For references, check out the resume samples on this page, as well as our library of resume examples. Many successful job candidates have followed a customer service resume example to build their own.
On your customer service resume, you can describe your skills in your resume summary or objective, your work history section and in the skills section. Use a combination of soft skills (personality traits and attributes) and hard skills (learned on the job or through training).
Use these skills to convince the potential employer that you have what it takes to handle customer issues, describe products, take orders, help navigate customers around a store, settle complaints and other customer service tasks.
With so much competition among job seekers, to make your customer service resume stand out, be sure to be specific. Feature customer support work experiences that show hiring managers you’ve gone above and beyond in assisting customers. Display customer satisfaction ratings, if possible. Include metrics like how many customers you help daily or the number of incoming phone calls you handle. Find sections in your resume to demonstrate how you performed excellent communication, multitasking and time management.
If you don’t have relevant customer service experience, you can mention examples of performance that could transfer to customer service jobs. Think about experiences in prior positions that highlight the hard and soft skills mentioned above. Many jobs involve customer service skills, even if the role isn’t specifically named a customer service role, so highlight those crossover skills.
Your qualifications will depend on the actual customer service rep role that you are applying to. Refer to the job description for specific role requirements and compare them to your own work history resume section. To be qualified as a customer service representative, you will have to effectively communicate with customers, evaluate the issues and quickly come up with solutions.
Most importantly, a customer service rep must possess patience and interpersonal skills, especially to handle complaints and escalated situations. A customer service representative resume example is a great way to start writing your own resume.
To improve your customer service skills, it’s important to stay positive and refrain from saying things like “no”, “I can’t”, “I don’t know” or other similar statements. While working to improve customer satisfaction, practice active listening while trying to empathize with the customer.
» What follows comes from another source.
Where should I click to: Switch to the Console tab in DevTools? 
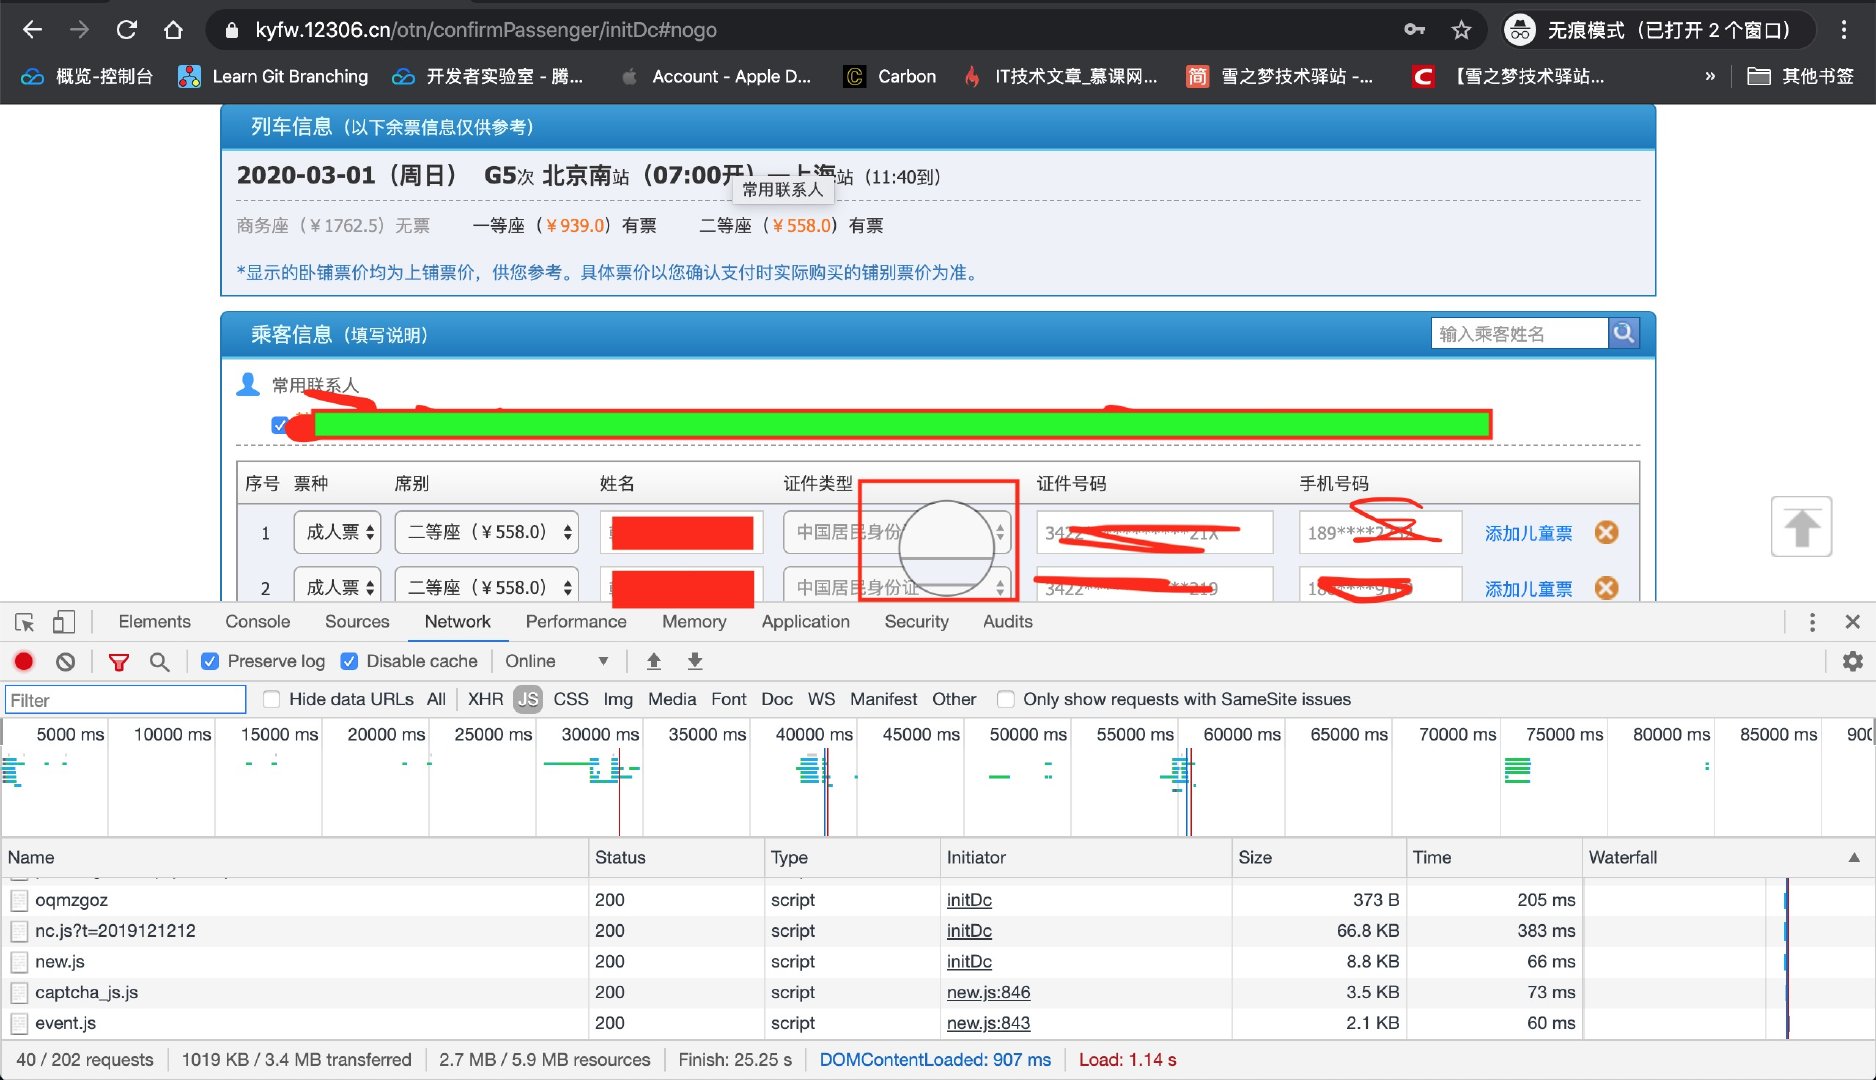click(x=257, y=621)
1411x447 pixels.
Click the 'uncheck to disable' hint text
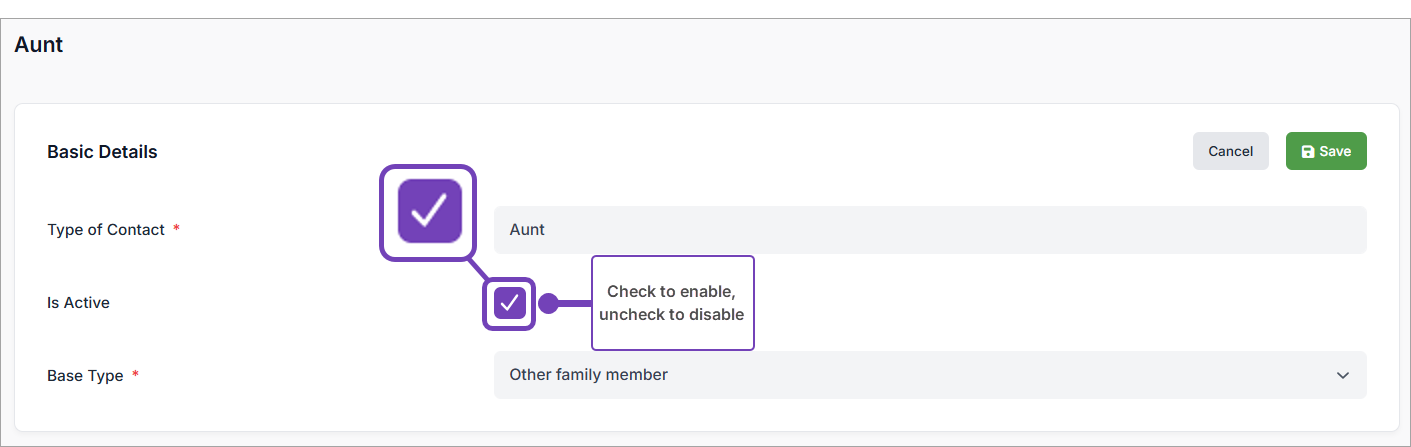point(672,315)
Additionally, it’s crucial to know the product you’re representing like the back of your hand. After all, if you’re not up to date on the product you’re working with, customers can become frustrated and misunderstandings may arise quickly.
Customer service is so important because many customers become easily frustrated with a company if they aren’t helpful. Your job as a customer service representative is to handle customer needs, improve customer satisfaction and retain customers.
Staying positive, providing solutions and extending a genuine helping hand to customers can ensure customer loyalty, increased retention, and high customer satisfaction ratings.
While most skills are important, not all skills are worth including on your resume. Avoid listing skills that don’t relate to the specific job you’re applying for, or basic skills that most people perform on a daily basis.
Don’t include skills that you are not proficient in performing. Only include relevant skills that can set you apart from other applicants. If you never worked in customer service, feature transferable skills from previous jobs that can be utilized at the new customer service job. Perhaps you were a library assistant who organized books but also helped library patrons select a good book. You technically were performing customer service skills.